TradeDirect is a QI and will do a W-8BEN. So I’ll have 15% withheld by US and 15% withheld by CH. It seems (but not sure) I should be able to recover both with tax return.
PostFinance is NOT a QI. So I’ll get 30% deducted by US. I’ll be able to get back only 15% from Swiss authorities, and need to go to IRS to get the remaining 15%.
I think that TradeDirect may be a good option for diversification: a bit expensive with 108CHF annual custody fee, but it’s “AA” rated and Swiss based, which is very good for diversification with respect to a US broker.
Also, I think that IRS tax return (for non-QI case) would be a lot of paperwork. Any experience on this?
And did you check Swissquote?
I know I should pay attention to this but it is both complicated and extra boring… I think I would need a step by step explanation for dummies… Or get some motivation.
Let’s say I have CHF 100’000 invested with Postfinance and CHF 100’000 invested with IB…
What do I lose every year by not doing the paperwork? Any ballpark estimation?
Like 100k invested in VT? (1564 shares by the end of 2018).
In 2018 you’d have lost 15% of dividends = 382 CHF
i think 30% would be lost here, not 15%.
- for us based etf (vt, etc), 3o%* of dividend taxed away
– broker qualified -> w8-ben by broker itself -> 15% back -> da-1 by investor -> 15% back ->0% lost
– broker not qualif: w8-ben not possible (15% lost) -> da-1 not (i am not positive here) possible (15% lost)-> edit: 30% lost
- for irland based etf (vwrl): 15% of div lost (not more, not less), no matter which broker, no refund possible
*Edit: only the the us part of the etf is taxed at 30% (for VT that would be 55.7%; for WVRL 55.0%): so actually the taxation is:
- tax on dividend for us part of etf: dividend% x30% x 55.7% (respectiv 55.0%)

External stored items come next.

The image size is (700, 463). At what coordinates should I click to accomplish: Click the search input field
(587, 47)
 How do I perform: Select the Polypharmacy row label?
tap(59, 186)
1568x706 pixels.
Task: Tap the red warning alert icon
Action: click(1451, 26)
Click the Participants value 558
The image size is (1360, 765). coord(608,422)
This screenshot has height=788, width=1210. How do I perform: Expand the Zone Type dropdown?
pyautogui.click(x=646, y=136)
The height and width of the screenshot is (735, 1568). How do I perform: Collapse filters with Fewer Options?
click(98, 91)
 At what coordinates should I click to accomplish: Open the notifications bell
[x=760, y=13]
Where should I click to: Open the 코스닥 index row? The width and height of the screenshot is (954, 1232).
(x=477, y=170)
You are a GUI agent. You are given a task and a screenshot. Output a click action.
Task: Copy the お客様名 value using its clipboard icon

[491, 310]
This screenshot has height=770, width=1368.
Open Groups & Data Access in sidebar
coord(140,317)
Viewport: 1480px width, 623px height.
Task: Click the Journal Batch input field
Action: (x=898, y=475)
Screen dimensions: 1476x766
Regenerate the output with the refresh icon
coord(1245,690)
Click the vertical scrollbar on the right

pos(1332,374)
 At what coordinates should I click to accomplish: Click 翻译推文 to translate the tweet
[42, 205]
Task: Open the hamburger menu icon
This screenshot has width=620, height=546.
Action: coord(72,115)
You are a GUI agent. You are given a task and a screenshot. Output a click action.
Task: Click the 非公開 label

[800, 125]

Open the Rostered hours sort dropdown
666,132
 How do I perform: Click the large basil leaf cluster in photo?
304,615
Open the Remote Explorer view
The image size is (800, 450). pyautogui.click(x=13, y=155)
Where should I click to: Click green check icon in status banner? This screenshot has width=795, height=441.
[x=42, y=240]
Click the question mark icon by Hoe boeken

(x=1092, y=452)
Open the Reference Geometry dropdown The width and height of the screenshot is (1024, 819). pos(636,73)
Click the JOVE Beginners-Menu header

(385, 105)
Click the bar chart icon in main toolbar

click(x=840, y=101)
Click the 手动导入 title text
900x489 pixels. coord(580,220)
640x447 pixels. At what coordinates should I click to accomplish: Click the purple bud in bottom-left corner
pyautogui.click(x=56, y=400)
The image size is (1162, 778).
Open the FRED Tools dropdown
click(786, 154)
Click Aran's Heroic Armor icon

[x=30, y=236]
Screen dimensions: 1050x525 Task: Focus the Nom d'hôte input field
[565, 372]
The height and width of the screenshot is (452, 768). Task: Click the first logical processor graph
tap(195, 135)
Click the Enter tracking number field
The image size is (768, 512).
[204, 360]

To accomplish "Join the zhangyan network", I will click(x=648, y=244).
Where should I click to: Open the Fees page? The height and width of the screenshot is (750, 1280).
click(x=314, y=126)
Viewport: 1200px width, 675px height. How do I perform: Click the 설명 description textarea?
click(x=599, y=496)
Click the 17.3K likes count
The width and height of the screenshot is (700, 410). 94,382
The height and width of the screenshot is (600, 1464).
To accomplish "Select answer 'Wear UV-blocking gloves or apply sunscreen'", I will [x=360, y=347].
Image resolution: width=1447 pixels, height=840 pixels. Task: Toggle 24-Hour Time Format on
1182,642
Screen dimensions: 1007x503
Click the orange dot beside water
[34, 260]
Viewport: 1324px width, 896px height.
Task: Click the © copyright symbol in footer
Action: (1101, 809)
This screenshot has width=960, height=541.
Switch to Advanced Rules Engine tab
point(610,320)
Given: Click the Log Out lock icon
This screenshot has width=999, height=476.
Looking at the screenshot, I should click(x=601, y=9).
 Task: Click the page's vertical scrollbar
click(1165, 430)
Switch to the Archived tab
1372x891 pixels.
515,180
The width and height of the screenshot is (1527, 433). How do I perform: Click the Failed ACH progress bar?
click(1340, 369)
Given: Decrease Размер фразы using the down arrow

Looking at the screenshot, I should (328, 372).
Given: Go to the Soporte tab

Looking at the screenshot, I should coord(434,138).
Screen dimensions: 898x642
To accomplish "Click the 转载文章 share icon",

- tax on dividend for rest of the world (not us) part of the etf: depends on etf domicile and its tax treaty with every single country
More and more I read those posts…more and more I get confused…
I had dividends paid lately for the ETF: iShares STOXX Europe Select Dividend 30 UCITS ETF in Euros bought in IB and I got 0%, yes… 0% withheld by IB, or Europe…
Don’t understand why they are withholding the 15% to you… If we are all in Switzerland!
I don’t see 30% in your examples; either 0% (Swiss qualified broker for US ETF) or 15% (Swiss not qualified broker for US ETF; or any broker for IE ETF). Can you elaborate more?
Didn’t call them.
But a knowledgeable guy from Postfinance told me that they used to provide W-8BEN until 2015 (when they operated through BCV, which is TradeDirect), but from 2015, Postfinance e-trading is backed by Swissquote, and Postfinance doesn’t provide W-8BEN (so I suspect also Swissquote doesn’t, i.e. they’re not QI). But we need to 2ble check
Thanks. I’ll read the complete post… is long.
Is really a bit messy all the tax treatment by the different countries/brokers … Hope one day is going to more unified!
See my 2 edit in the post
I think that 30% withhold (not tax) applies to all the VT (not only to the US part), for the reason that VT is a US ETF.
The case in which it applies only to US stocks inside the ETF (55.7%) is for non-US ETFs. And in that case the tax is 15%, paid by the ETF, so not reclaimable.
Does it make sense?
Swissquote did , at least a while ago.
This question was raised some times and according to that Swissquote is QI.
I think you are right. Thank you.
This is correct to my knowledge as well.